Ransom, Roger L. , “Wholesale commodity price indexes in Richmond, the eastern Confederacy, New York, and San Francisco: 1861–1865.” Table Eh132-135 in Historical Statistics of the United States, Earliest Times to the Present: Millennial Edition, edited by Susan B. Carter, Scott Sigmund Gartner, Michael R. Haines, Alan L. Olmstead, Richard Sutch, and Gavin Wright. New York: Cambridge University Press, 2006. http://dx.doi.org/10.1017/ISBN-9780511132971.Eh111-193

... Unfortunately, I don't think that we can recover that information from Crossref. Can you confirm? If we can't, we can't...

book-track.xml 5:: We also don't see to have the actual extent identifier, Table Eh132-135, in the Crossref record.

book.xml 1:: URL in "resource":{"primary":{"URL":"https:\/\/academic.oup.com\/book\/8112"}}

book.xml 2:: IGNORE the created date. Reading between the lines, it is clearly the date that the Crossref metadata record was created, not the date that the resource was created. (Confirmed in "Note on dates": "from-created-date:2016-02-29,until-created-date:2016-02-29 filters works first deposited on 29th February 2016".) That is why in this file, the created date is later than the published date! If it is present, use the "content-created" date for "created" instead. (I have not removed the created date consistently from all fixtures, but please do so.)

book_chapter_editiors.xml 1:: You have recorded the PDF URI. There is an additional URI: "resource":{"primary":{"URL":"http:\/\/content.apa.org\/books\/16096-016"}}

opoudjis commented 1 year ago

In order to prevent confusion, I'm PR'ing the corrections to the fixtures.

opoudjis commented 1 year ago

component.xml 1:: URI in "resource":{"primary":{"URL":"https:\/\/dx.plos.org\/10.1371\/journal.pone.0020476.s005"}}

crossref_bipm.xml 1:: Conversely, in articles, we do not want "includedIn", although it is not as harmful here as series is in inbook, inpresentation.

crossref_ieee.xml 1:: Exceptionally to what I said above, we can processes place = City, Region, if the Region follows certain patterns: initials of US states is one of them, and in general two or three capital letters can be treated as a region abbreviation. Stripping USA, as you have been doing, is a nice touch!

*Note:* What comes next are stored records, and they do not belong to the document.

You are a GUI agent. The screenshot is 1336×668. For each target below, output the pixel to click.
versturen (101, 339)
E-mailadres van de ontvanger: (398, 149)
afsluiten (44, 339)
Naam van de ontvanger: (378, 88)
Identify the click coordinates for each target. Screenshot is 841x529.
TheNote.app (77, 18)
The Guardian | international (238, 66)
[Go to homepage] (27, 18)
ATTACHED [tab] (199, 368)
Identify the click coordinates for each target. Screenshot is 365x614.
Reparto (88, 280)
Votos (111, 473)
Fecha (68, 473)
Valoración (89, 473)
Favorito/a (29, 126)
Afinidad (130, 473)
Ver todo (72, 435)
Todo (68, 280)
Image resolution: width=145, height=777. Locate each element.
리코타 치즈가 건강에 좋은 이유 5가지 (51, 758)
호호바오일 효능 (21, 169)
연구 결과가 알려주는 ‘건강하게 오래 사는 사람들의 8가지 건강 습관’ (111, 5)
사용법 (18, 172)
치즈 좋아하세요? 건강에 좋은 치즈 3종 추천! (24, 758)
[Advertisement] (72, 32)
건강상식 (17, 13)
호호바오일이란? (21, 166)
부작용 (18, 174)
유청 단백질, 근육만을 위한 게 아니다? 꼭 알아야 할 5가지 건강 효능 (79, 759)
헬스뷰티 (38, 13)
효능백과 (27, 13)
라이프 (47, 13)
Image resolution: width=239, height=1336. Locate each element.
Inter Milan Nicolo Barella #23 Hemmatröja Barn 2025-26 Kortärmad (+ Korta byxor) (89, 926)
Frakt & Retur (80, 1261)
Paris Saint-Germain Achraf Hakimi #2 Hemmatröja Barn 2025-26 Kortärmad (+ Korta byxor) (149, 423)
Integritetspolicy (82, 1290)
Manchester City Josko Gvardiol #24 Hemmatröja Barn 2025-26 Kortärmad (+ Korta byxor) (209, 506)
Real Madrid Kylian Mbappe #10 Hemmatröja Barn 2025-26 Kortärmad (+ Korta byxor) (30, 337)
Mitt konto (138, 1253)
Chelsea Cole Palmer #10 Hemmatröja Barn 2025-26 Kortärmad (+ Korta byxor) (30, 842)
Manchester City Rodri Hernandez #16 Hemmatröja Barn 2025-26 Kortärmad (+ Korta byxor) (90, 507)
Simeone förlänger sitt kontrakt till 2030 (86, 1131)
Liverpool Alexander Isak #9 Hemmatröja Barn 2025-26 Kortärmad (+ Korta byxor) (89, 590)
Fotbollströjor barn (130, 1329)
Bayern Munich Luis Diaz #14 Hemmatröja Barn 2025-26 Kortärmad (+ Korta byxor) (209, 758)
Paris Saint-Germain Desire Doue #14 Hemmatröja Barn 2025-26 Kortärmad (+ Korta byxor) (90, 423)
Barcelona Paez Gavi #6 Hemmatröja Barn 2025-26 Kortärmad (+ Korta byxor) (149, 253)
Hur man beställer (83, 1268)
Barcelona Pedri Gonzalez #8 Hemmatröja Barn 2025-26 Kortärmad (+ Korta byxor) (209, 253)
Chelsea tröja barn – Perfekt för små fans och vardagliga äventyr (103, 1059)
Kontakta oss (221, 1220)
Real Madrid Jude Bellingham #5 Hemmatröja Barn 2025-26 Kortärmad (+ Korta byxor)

crossref_ieee.xml 2:: We actually now have a counterpart to "standards-body": /contributor[role/@type = 'authorizer']

crossref_ieee.xml 3:: IEEE is a single string under publisher, and an acronym field under standards-body. That's just poor modelling and/or poor data entry, and don't bother trying to make it consistent, it will just be a known issue.

crossref_ieee.xml 4:: There is a URI in "resource":{"primary":{"URL":"https:\/\/ieeexplore.ieee.org\/document\/6835311"}}. I don't think the fact that it is of type unspecified should be preventing us from including it. As I noted already, ignore "link":[{"URL":"http:\/\/xplorestaging.ieee.org\/ielx7\/6835309\/6835310\/06835311.pdf?arnumber=6835311","content-type":"unspecified","content-version":"vor","intended-application":"similarity-checking"}]: we ignore similarity-checking links in general.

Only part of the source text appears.